Half of gasoline engines in U.S. will be turbocharged by 2025.
Winners and Losers
In addition to forced-induction and stop/start systems, AutomotiveCompass says the real winners in the foreseeable future will be producers of catalysts for emissions-control systems, electronics, highly developed fuel-injection systems, advanced clutching mechanisms and synthetic oils that can enhance fuel efficiency and withstand rising engine temperatures.
Among the many losers in the auto industry’s global push to increase efficiency and reduce emissions will be conventional cast iron used for engine blocks and V-8s. In addition, torque converters will wane if dual-clutch and continuously variable transmissions continue growing in popularity, as expected.
Complicating everything will be the uneven quality of fuel, which will limit the availability of the cleanest powertrains in some markets, perhaps including the U.S., whose fuels are well below Western Europe’s in octane, cetane and purity.
Alternative fuels will remain highly controversial and regionally biased.
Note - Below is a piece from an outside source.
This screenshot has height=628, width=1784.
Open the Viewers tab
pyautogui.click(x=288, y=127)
Ethanol will remain dominant in Brazil but is not expected to gain much traction in the rest of the world except as an additive.
The natural-gas boom in the U.S., created by the hydraulic fracturing drilling method, has some predicting a surge in vehicles powered by compressed natural gas.
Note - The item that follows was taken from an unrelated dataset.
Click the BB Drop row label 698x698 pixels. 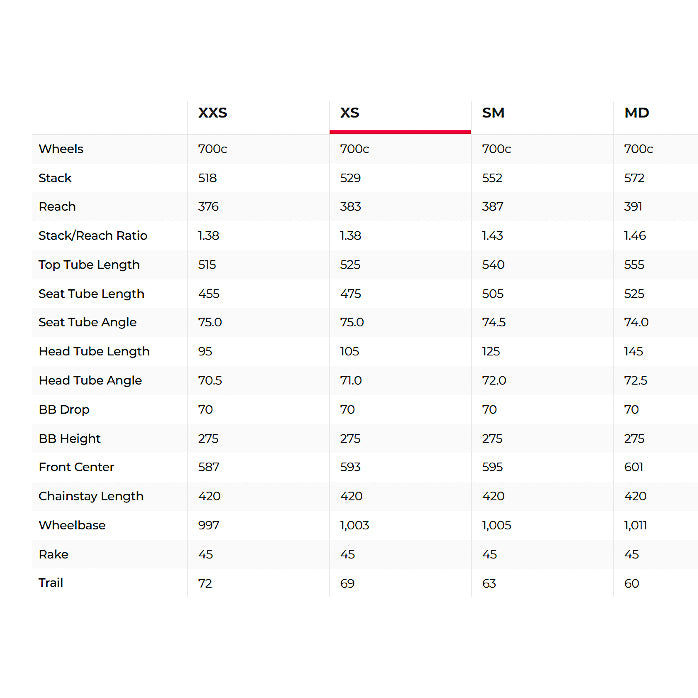click(x=64, y=409)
Brian Maxim, senior director-global powertrain forecasting for AutomotiveCompass, says U.S. corporate average fuel economy rules provide credits for vehicles capable of burning E-85 ethanol or CNG, so this likely will spur production of flexible-fuel vehicles.
But skeptics say aside from fleet vehicles with central refueling stations, CNG will not catch on with individual buyers because there is no CNG refueling infrastructure. They argue poor sales of’s CNG-powered Civic are evidence there is little consumer demand.
Transmissions also will go through a significant regionally influenced evolution. Japanese OEMs will further the advancement and proliferation of continuously variable transmissions while Europeans focus on dual-clutch transmissions. U.S. automakers will concentrate on adding gears to traditional automatics, Maxim says.